* [Provided data]:

○ ○ ○ ○

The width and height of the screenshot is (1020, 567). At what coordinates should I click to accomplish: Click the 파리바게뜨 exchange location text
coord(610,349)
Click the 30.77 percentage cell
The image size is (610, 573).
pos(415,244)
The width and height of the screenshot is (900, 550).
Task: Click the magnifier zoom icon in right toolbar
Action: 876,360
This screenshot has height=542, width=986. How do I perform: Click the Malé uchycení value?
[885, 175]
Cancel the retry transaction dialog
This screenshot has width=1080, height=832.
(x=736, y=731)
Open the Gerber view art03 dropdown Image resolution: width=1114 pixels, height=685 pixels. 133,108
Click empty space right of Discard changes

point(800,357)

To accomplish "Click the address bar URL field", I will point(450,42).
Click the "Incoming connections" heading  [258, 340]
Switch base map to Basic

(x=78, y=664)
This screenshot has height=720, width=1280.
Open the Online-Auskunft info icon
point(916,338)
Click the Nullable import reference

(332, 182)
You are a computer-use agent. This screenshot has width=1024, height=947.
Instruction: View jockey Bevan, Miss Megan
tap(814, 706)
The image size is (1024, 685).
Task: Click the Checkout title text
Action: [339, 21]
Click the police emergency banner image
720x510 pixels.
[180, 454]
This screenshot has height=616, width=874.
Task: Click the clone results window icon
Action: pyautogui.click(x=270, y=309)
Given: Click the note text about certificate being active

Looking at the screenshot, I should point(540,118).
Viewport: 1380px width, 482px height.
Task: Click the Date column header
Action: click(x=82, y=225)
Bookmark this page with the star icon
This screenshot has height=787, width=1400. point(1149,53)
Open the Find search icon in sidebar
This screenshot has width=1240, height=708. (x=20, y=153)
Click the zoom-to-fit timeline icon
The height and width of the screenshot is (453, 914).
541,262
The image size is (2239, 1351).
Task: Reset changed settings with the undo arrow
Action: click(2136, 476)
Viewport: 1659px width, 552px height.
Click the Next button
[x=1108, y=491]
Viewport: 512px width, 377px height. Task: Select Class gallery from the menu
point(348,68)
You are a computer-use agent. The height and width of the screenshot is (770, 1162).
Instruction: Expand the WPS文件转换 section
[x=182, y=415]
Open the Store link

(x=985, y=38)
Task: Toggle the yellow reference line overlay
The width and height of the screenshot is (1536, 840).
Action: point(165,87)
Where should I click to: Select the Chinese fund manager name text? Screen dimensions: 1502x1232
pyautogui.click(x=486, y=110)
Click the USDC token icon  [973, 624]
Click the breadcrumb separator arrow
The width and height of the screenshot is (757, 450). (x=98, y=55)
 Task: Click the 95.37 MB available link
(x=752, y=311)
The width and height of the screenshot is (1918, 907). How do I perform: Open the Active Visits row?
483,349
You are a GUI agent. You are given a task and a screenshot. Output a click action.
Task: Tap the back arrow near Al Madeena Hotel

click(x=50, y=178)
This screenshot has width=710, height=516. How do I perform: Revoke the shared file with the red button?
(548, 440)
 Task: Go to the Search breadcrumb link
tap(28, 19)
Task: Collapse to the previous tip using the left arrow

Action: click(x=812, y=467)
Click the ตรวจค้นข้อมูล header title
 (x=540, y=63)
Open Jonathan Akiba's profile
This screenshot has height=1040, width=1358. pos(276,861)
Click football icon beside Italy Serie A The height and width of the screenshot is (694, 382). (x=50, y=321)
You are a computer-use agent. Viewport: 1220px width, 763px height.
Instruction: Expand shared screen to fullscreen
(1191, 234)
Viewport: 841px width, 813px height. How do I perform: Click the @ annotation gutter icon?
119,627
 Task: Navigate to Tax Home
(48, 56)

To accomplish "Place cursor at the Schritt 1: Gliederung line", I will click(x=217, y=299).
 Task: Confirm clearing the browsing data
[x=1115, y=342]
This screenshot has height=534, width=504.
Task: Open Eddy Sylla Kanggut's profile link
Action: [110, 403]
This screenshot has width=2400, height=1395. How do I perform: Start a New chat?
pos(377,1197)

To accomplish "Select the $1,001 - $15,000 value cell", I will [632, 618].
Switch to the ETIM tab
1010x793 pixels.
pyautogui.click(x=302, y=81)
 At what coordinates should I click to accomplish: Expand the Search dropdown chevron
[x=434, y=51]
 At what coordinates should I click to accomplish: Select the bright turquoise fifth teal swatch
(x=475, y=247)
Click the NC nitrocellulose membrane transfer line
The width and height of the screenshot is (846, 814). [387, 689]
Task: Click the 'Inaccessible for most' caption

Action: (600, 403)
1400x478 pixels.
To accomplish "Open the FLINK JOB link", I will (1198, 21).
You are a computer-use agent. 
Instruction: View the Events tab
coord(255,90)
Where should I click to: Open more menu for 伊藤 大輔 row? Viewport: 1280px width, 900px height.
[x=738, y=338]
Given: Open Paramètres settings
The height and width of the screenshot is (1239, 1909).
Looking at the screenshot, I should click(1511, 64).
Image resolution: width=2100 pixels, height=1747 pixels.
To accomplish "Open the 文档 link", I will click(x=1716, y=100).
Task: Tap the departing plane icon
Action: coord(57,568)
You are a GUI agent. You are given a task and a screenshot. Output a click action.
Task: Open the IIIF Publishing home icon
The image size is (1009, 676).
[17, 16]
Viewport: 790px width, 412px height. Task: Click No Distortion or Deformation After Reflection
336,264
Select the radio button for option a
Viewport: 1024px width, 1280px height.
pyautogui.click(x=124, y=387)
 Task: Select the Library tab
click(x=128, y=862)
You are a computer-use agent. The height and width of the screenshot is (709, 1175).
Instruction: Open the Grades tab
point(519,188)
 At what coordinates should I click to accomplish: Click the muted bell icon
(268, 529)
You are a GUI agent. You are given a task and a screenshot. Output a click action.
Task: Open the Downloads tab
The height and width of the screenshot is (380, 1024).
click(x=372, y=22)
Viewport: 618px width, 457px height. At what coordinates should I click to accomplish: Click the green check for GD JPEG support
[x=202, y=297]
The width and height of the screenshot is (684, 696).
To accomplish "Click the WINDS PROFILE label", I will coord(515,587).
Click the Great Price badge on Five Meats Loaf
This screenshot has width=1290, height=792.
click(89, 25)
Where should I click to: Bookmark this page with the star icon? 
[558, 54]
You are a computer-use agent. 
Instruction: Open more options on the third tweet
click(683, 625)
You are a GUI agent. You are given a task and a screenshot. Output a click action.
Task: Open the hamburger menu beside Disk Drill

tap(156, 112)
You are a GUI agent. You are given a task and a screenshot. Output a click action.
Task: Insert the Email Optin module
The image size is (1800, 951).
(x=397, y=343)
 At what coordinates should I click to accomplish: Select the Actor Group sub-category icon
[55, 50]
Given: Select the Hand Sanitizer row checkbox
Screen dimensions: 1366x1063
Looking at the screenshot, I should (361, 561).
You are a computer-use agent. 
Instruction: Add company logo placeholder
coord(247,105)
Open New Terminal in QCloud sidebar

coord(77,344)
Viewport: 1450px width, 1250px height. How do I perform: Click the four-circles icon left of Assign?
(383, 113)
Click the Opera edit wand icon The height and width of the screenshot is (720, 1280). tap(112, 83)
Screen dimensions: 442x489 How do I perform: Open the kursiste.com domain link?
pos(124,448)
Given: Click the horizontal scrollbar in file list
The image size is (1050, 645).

○ ○ ○ ○

* [Exercise aim]: Return all of the items above word for word, keeping every line as it appears.

* [Result for this task]:
The width and height of the screenshot is (1020, 567). At what coordinates should I click to accomplish: Click the 파리바게뜨 exchange location text
coord(610,349)
Click the 30.77 percentage cell
The image size is (610, 573).
pos(415,244)
The width and height of the screenshot is (900, 550).
Task: Click the magnifier zoom icon in right toolbar
Action: 876,360
This screenshot has height=542, width=986. How do I perform: Click the Malé uchycení value?
[885, 175]
Cancel the retry transaction dialog
This screenshot has width=1080, height=832.
(x=736, y=731)
Open the Gerber view art03 dropdown Image resolution: width=1114 pixels, height=685 pixels. 133,108
Click empty space right of Discard changes

point(800,357)

To accomplish "Click the address bar URL field", I will point(450,42).
Click the "Incoming connections" heading  [258, 340]
Switch base map to Basic

(x=78, y=664)
This screenshot has height=720, width=1280.
Open the Online-Auskunft info icon
point(916,338)
Click the Nullable import reference

(332, 182)
You are a computer-use agent. This screenshot has width=1024, height=947.
Instruction: View jockey Bevan, Miss Megan
tap(814, 706)
The image size is (1024, 685).
Task: Click the Checkout title text
Action: [339, 21]
Click the police emergency banner image
720x510 pixels.
[180, 454]
This screenshot has height=616, width=874.
Task: Click the clone results window icon
Action: pyautogui.click(x=270, y=309)
Given: Click the note text about certificate being active

Looking at the screenshot, I should point(540,118).
Viewport: 1380px width, 482px height.
Task: Click the Date column header
Action: click(x=82, y=225)
Bookmark this page with the star icon
This screenshot has height=787, width=1400. point(1149,53)
Open the Find search icon in sidebar
This screenshot has width=1240, height=708. (x=20, y=153)
Click the zoom-to-fit timeline icon
The height and width of the screenshot is (453, 914).
541,262
The image size is (2239, 1351).
Task: Reset changed settings with the undo arrow
Action: click(2136, 476)
Viewport: 1659px width, 552px height.
Click the Next button
[x=1108, y=491]
Viewport: 512px width, 377px height. Task: Select Class gallery from the menu
point(348,68)
You are a computer-use agent. The height and width of the screenshot is (770, 1162).
Instruction: Expand the WPS文件转换 section
[x=182, y=415]
Open the Store link

(x=985, y=38)
Task: Toggle the yellow reference line overlay
The width and height of the screenshot is (1536, 840).
Action: point(165,87)
Where should I click to: Select the Chinese fund manager name text? Screen dimensions: 1502x1232
pyautogui.click(x=486, y=110)
Click the USDC token icon  [973, 624]
Click the breadcrumb separator arrow
The width and height of the screenshot is (757, 450). (x=98, y=55)
 Task: Click the 95.37 MB available link
(x=752, y=311)
The width and height of the screenshot is (1918, 907). How do I perform: Open the Active Visits row?
483,349
You are a GUI agent. You are given a task and a screenshot. Output a click action.
Task: Tap the back arrow near Al Madeena Hotel

click(x=50, y=178)
This screenshot has width=710, height=516. How do I perform: Revoke the shared file with the red button?
(548, 440)
 Task: Go to the Search breadcrumb link
tap(28, 19)
Task: Collapse to the previous tip using the left arrow

Action: click(x=812, y=467)
Click the ตรวจค้นข้อมูล header title
 (x=540, y=63)
Open Jonathan Akiba's profile
This screenshot has height=1040, width=1358. pos(276,861)
Click football icon beside Italy Serie A The height and width of the screenshot is (694, 382). (x=50, y=321)
You are a computer-use agent. Viewport: 1220px width, 763px height.
Instruction: Expand shared screen to fullscreen
(1191, 234)
Viewport: 841px width, 813px height. How do I perform: Click the @ annotation gutter icon?
119,627
 Task: Navigate to Tax Home
(48, 56)

To accomplish "Place cursor at the Schritt 1: Gliederung line", I will click(x=217, y=299).
 Task: Confirm clearing the browsing data
[x=1115, y=342]
This screenshot has height=534, width=504.
Task: Open Eddy Sylla Kanggut's profile link
Action: [110, 403]
This screenshot has width=2400, height=1395. How do I perform: Start a New chat?
pos(377,1197)

To accomplish "Select the $1,001 - $15,000 value cell", I will [632, 618].
Switch to the ETIM tab
1010x793 pixels.
pyautogui.click(x=302, y=81)
 At what coordinates should I click to accomplish: Expand the Search dropdown chevron
[x=434, y=51]
 At what coordinates should I click to accomplish: Select the bright turquoise fifth teal swatch
(x=475, y=247)
Click the NC nitrocellulose membrane transfer line
The width and height of the screenshot is (846, 814). [387, 689]
Task: Click the 'Inaccessible for most' caption

Action: (600, 403)
1400x478 pixels.
To accomplish "Open the FLINK JOB link", I will (1198, 21).
You are a computer-use agent. 
Instruction: View the Events tab
coord(255,90)
Where should I click to: Open more menu for 伊藤 大輔 row? Viewport: 1280px width, 900px height.
[x=738, y=338]
Given: Open Paramètres settings
The height and width of the screenshot is (1239, 1909).
Looking at the screenshot, I should click(1511, 64).
Image resolution: width=2100 pixels, height=1747 pixels.
To accomplish "Open the 文档 link", I will click(x=1716, y=100).
Task: Tap the departing plane icon
Action: coord(57,568)
You are a GUI agent. You are given a task and a screenshot. Output a click action.
Task: Open the IIIF Publishing home icon
The image size is (1009, 676).
[17, 16]
Viewport: 790px width, 412px height. Task: Click No Distortion or Deformation After Reflection
336,264
Select the radio button for option a
Viewport: 1024px width, 1280px height.
pyautogui.click(x=124, y=387)
 Task: Select the Library tab
click(x=128, y=862)
You are a computer-use agent. The height and width of the screenshot is (709, 1175).
Instruction: Open the Grades tab
point(519,188)
 At what coordinates should I click to accomplish: Click the muted bell icon
(268, 529)
You are a GUI agent. You are given a task and a screenshot. Output a click action.
Task: Open the Downloads tab
The height and width of the screenshot is (380, 1024).
click(x=372, y=22)
Viewport: 618px width, 457px height. At what coordinates should I click to accomplish: Click the green check for GD JPEG support
[x=202, y=297]
The width and height of the screenshot is (684, 696).
To accomplish "Click the WINDS PROFILE label", I will coord(515,587).
Click the Great Price badge on Five Meats Loaf
This screenshot has width=1290, height=792.
click(89, 25)
Where should I click to: Bookmark this page with the star icon? 
[558, 54]
You are a computer-use agent. 
Instruction: Open more options on the third tweet
click(683, 625)
You are a GUI agent. You are given a task and a screenshot. Output a click action.
Task: Open the hamburger menu beside Disk Drill

tap(156, 112)
You are a GUI agent. You are given a task and a screenshot. Output a click action.
Task: Insert the Email Optin module
The image size is (1800, 951).
(x=397, y=343)
 At what coordinates should I click to accomplish: Select the Actor Group sub-category icon
[55, 50]
Given: Select the Hand Sanitizer row checkbox
Screen dimensions: 1366x1063
Looking at the screenshot, I should (361, 561).
You are a computer-use agent. 
Instruction: Add company logo placeholder
coord(247,105)
Open New Terminal in QCloud sidebar

coord(77,344)
Viewport: 1450px width, 1250px height. How do I perform: Click the four-circles icon left of Assign?
(383, 113)
Click the Opera edit wand icon The height and width of the screenshot is (720, 1280). tap(112, 83)
Screen dimensions: 442x489 How do I perform: Open the kursiste.com domain link?
pos(124,448)
Given: Click the horizontal scrollbar in file list
The image size is (1050, 645).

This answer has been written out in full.